● **Exercise material**
--- START ---

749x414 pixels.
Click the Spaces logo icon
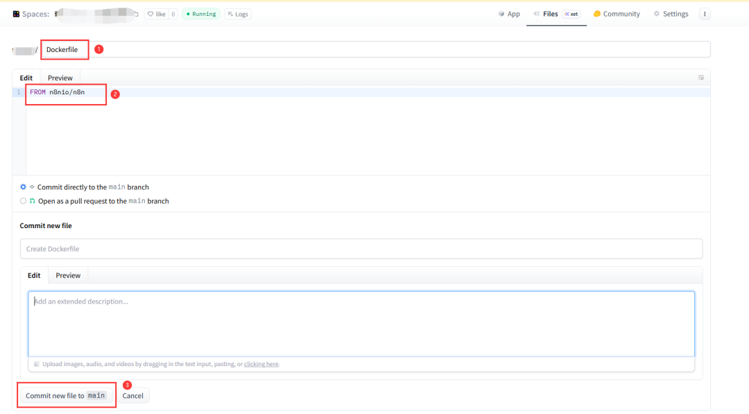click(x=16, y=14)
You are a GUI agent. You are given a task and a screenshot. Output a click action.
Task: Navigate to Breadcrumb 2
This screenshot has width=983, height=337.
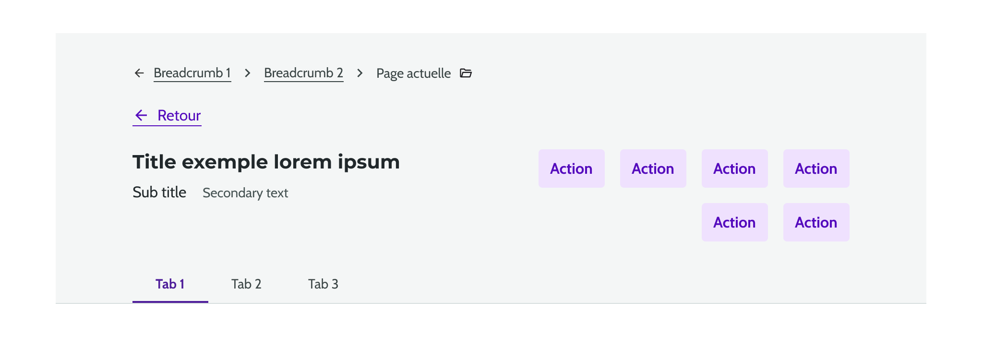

--- END ---

● **What to work on**
Output each of the lines above exactly, apart from the images.

● **Solution to the exercise**
749x414 pixels.
Click the Spaces logo icon
click(x=16, y=14)
You are a GUI agent. You are given a task and a screenshot. Output a click action.
Task: Navigate to Breadcrumb 2
This screenshot has width=983, height=337.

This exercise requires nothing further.